Just hours after crossing the $1.4 trillion market capitalization mark and briefly exceeding both Meta and Tesla, Micron Technology saw its shares slide 4.76% to €1,009.20. The pullback from a 52-week high of €1,103.80 set on June 25 looks less like a rejection of the AI memory thesis and more like a negotiation over how much future scarcity is already in the price.
The quarterly report that triggered this historic valuation leap shattered every conventional benchmark. For its third fiscal quarter of 2026, Micron posted revenue of $41.46 billion — a 346% surge year-over-year and a clean beat against the Street’s $35.7 billion estimate. Adjusted earnings per share came in at $25.11, far above the consensus $20.49. Gross margin hit 84.9%, a record, compared with 37.7% a year earlier. The data center segment alone contributed roughly $25 billion, representing about 60% of total revenue.
Even more striking than the past quarter is what lies ahead. Management guided for fourth-quarter revenue of approximately $50 billion, easily topping analyst forecasts of $43.2 billion. Customers have already locked in $22 billion in future delivery commitments. CEO Sanjay Mehrotra said he sees “no indications” of supply catching up with demand, with relief not expected until at least 2028. The company is currently in high-volume production of HBM4 for its lead customer’s platform and has HBM4E in development, underscoring how deeply Micron is woven into the AI infrastructure buildout.
That structural shift is the heart of the current debate. Micron has been pushing so-called “Strategic Customer Agreements” — long-term supply contracts designed to replace the old spot-market volatility with recurring, predictable revenue. The memory industry has historically punished its own success: high prices attract capacity, capacity overshoots, and the cycle resets. The question now is whether AI demand, client commitments, and tight leading-edge supply can permanently soften that boom-bust pattern. Bullish investors see memory evolving from a commodity swing trade into a strategic bottleneck for AI infrastructure. The bearish counter is that chips are chips, and the cycle never dies.
Should investors sell immediately?

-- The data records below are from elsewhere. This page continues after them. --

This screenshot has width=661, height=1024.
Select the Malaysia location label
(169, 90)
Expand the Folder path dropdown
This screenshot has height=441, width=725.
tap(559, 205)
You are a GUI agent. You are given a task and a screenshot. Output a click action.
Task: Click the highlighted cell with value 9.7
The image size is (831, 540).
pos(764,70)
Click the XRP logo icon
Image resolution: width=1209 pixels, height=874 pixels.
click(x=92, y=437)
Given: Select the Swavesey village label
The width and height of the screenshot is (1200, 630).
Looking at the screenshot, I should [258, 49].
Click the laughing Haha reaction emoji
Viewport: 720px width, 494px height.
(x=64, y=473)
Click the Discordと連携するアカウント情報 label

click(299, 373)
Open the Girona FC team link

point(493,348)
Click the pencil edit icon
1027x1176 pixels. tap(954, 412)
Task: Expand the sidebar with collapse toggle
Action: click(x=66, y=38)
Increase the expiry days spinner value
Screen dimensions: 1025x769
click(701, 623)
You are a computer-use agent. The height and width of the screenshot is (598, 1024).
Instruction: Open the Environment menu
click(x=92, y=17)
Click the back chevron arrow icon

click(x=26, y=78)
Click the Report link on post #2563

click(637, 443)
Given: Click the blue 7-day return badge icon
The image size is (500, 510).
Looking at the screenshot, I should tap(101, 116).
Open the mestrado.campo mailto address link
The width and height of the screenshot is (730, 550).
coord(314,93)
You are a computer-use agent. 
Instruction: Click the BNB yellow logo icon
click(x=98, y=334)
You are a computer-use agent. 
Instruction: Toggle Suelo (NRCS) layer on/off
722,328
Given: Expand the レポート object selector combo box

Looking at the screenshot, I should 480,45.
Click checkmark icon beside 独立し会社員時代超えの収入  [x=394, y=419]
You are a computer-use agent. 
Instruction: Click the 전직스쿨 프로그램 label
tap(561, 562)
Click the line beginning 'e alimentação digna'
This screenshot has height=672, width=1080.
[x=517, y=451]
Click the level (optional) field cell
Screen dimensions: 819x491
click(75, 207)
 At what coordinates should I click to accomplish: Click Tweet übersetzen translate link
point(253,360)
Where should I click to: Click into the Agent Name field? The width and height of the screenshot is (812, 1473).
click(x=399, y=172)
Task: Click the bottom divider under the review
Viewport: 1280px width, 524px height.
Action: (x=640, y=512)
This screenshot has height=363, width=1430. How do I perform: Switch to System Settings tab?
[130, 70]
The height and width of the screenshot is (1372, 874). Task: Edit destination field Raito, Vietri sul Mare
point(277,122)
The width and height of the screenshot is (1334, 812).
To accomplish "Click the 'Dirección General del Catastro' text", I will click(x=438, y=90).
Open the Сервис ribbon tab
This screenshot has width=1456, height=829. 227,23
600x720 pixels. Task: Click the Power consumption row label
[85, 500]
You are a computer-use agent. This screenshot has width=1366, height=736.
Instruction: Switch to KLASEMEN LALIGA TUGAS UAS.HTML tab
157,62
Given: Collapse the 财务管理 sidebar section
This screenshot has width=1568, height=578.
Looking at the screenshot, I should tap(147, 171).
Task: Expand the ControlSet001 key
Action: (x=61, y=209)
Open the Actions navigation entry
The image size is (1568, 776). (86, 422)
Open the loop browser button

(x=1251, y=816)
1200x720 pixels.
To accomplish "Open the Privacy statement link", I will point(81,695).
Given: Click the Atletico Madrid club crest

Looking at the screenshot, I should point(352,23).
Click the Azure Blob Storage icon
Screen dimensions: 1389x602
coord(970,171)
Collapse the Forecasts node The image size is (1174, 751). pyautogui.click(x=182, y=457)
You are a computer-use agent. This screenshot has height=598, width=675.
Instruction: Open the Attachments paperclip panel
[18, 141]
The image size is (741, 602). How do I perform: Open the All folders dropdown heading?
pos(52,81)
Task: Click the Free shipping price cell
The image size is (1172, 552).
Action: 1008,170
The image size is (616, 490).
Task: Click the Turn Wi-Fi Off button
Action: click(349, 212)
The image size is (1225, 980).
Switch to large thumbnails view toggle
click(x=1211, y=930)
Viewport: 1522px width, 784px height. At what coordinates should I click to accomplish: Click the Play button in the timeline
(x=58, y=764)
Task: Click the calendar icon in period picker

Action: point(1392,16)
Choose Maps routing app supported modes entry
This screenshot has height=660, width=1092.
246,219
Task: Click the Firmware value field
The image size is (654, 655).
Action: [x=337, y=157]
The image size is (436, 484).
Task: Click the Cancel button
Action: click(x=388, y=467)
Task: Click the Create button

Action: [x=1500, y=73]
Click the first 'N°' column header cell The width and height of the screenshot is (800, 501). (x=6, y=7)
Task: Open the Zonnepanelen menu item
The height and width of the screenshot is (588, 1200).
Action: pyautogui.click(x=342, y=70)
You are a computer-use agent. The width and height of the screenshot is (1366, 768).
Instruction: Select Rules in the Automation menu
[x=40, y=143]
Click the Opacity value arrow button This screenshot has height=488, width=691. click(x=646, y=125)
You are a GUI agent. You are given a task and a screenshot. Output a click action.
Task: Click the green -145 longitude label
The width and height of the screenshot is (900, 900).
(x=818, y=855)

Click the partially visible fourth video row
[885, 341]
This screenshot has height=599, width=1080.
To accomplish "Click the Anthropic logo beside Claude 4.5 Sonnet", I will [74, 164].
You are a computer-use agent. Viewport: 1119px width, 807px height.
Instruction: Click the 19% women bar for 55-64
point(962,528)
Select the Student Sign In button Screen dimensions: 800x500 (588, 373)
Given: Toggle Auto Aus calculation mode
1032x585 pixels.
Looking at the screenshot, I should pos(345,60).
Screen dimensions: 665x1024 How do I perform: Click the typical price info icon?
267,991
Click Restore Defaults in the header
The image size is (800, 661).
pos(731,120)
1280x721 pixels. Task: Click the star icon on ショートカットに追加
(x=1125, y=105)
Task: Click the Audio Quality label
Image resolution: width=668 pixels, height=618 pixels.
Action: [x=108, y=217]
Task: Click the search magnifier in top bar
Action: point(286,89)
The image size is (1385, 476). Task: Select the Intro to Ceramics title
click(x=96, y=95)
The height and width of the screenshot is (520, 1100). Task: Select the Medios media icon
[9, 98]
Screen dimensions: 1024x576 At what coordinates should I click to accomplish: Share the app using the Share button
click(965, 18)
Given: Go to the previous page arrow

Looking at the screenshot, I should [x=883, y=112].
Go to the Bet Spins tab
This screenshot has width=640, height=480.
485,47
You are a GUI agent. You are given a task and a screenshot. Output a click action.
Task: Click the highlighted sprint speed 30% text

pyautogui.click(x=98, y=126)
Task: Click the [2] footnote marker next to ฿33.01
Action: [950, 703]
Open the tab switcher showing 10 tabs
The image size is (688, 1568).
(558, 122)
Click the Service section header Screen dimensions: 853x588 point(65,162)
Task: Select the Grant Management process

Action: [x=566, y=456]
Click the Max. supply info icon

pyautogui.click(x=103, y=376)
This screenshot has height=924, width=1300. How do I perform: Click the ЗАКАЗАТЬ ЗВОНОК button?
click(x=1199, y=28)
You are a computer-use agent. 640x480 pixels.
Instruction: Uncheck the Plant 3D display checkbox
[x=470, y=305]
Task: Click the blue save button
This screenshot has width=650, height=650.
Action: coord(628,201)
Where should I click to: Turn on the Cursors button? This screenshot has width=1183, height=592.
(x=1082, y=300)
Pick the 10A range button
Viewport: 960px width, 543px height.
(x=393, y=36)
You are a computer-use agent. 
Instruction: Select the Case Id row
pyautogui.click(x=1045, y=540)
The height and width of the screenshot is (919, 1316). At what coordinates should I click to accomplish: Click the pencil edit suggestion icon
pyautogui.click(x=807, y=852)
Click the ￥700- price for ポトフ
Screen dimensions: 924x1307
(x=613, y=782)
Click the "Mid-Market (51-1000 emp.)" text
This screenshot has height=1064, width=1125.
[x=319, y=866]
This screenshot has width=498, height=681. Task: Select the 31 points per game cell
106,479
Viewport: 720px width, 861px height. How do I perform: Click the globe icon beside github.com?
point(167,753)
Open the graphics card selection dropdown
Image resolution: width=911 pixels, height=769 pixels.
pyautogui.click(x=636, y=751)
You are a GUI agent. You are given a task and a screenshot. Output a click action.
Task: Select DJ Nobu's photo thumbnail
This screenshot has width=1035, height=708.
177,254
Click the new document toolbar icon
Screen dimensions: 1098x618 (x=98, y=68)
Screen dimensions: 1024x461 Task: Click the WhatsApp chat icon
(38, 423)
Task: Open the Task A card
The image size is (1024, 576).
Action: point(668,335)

Or is it worth buying Micron?
The technical picture gives both sides ammunition. Micron has rallied more than 26% in 30 days, 275% year-to-date, and an eye-popping 837% over the past twelve months. The stock trades roughly 43% above its 50-day moving average and more than 170% above its 200-day average. That kind of extreme momentum leaves little margin for error — even good news can trigger profit-taking. The relative strength index sits at 61, well short of panic territory, but annualized 30-day volatility north of 106% means every session can feel dramatic. The consensus price target of €895.38 implies about 11% downside from current levels, a gap that suggests the analyst community has been scrambling to keep up with a stock that ran far ahead of published estimates.
This isn’t a solo show. Competitor SK Hynix is preparing a $29.4 billion Nasdaq listing of American depositary receipts starting July 10, a direct attempt to close the “Korea Discount” and give US fund managers a second liquid HBM bet. Nvidia CEO Jensen Huang confirmed that SK Hynix has passed HBM4 certification for the Vera Rubin platform. The rivalry will only intensify, but for now Micron benefits from being the only US-based high-bandwidth memory producer — a geopolitical edge as well as a technological one.
The real tension for Micron’s stock comes down to pricing power. Memory scarcity boosts margins, but rising memory costs put pressure on hyperscalers, device makers, and infrastructure buyers. At some point, those customers push back, explore alternative architectures, or diversify suppliers. The market is effectively asking: how much rent can the memory layer extract before customers revolt? Today’s mild selloff is less a verdict on the quarter and more a reminder that in a stock this far above its long-term trendlines, even a compelling structural story must deliver fresh evidence with every earnings cycle.